Exogenous ascorbic acid mitigates flood stress damages of Vigna angularis

Abstract

Prolonged water stress adversely affects many aspects of plant physiology, resulting in severe damage to growth and productivity. In response to this and other environmental stresses, plants have evolved complex physiological and biochemical adaptations. To boost existing plant defense mechanisms, this study quantified the negative effects of waterlogging stress and how it may be mitigated by the addition of a natural protective agent. Adzuki beans (Vigna angularis) were grown in commercially available microbe-free soil and subjected to waterlogging stress for 2 weeks. Waterlogging significantly reduced all growth-related variables: shoot length, fresh and dry biomass, chlorophyll content in stressed versus unstressed plants.

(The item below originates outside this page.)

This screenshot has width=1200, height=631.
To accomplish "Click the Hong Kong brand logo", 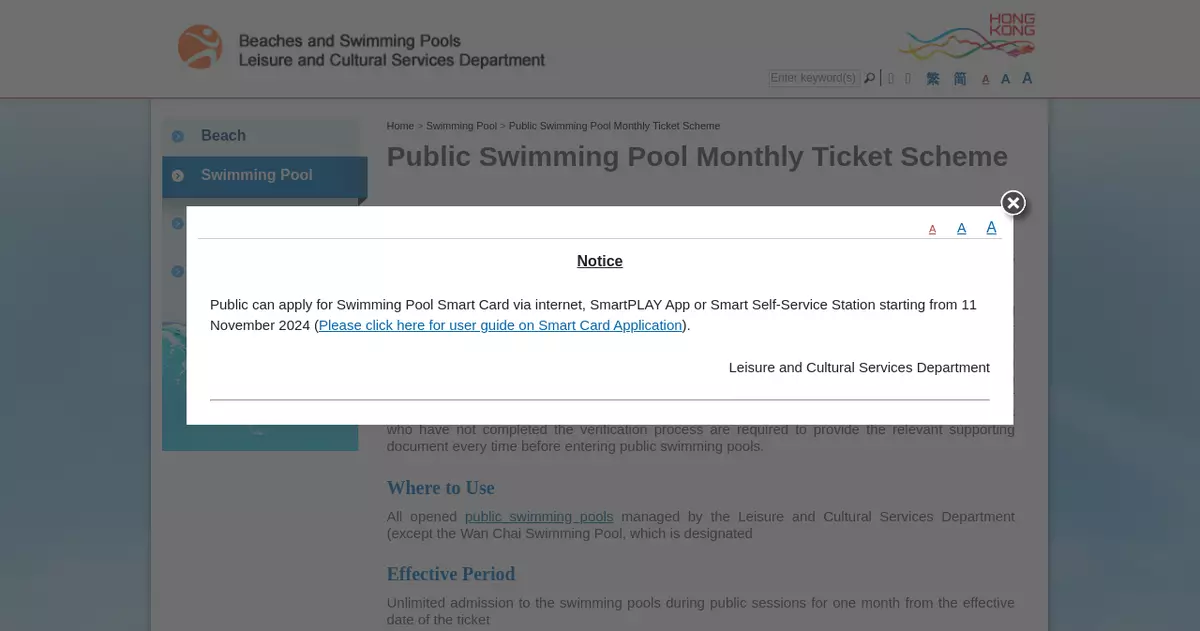I will 967,38.
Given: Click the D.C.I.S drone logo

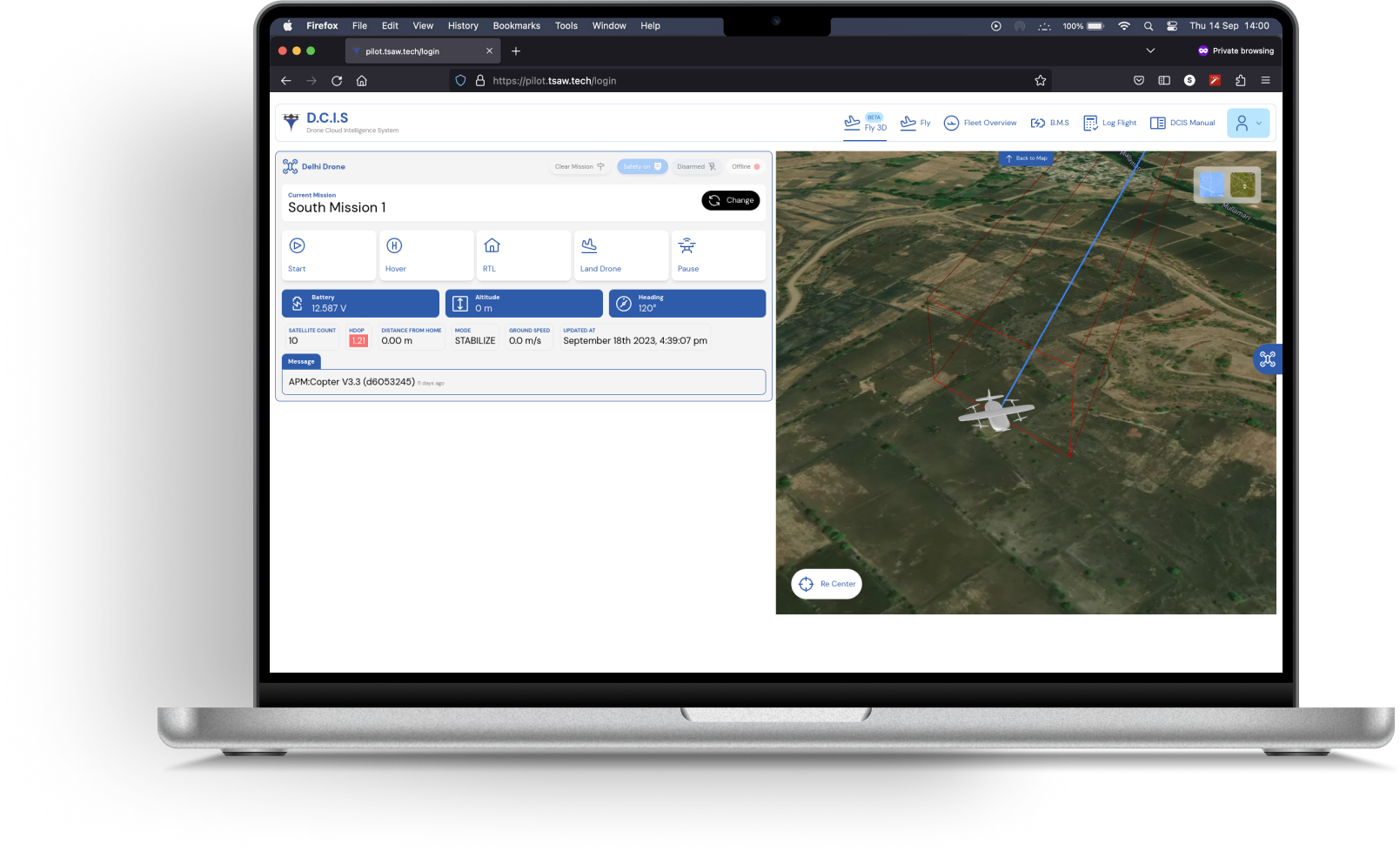Looking at the screenshot, I should pos(291,122).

Waterlogging stress generated reactive oxygen species that heavily damaged plant tissues, causing electrolyte leakage and eliciting an antioxidative response. Specifically, stress-response phytohormone content altered, with a reduction in abscisic acid (ABA) and an increase in jasmonic acid (JA). Furthermore, antioxidants such as malondialdehyde (MDA), catalase (CAT), superoxide dismutase (SOD), polyphenol oxidase (PPO), and peroxidase (POD) were significantly enhanced in waterlogged plants versus non-waterlogged plants. Supplementation of exogenous ascorbic acid (ASC) at 3, 5, and 7 mM revealed that the lowest concentration further reduced ABA and increased JA, enhancing water evaporation rates to raise water-stress tolerance. Moreover, 3 mM ASC also led to lower MDA, CAT, SOD, PPO, POD, and ascorbate peroxidase concentrations in waterlogged plants than in waterlogged plant not treated with ASC. Thus, ASC at a concentration of 3 mM was the most successful in relieving effects of waterlogging stress on plants.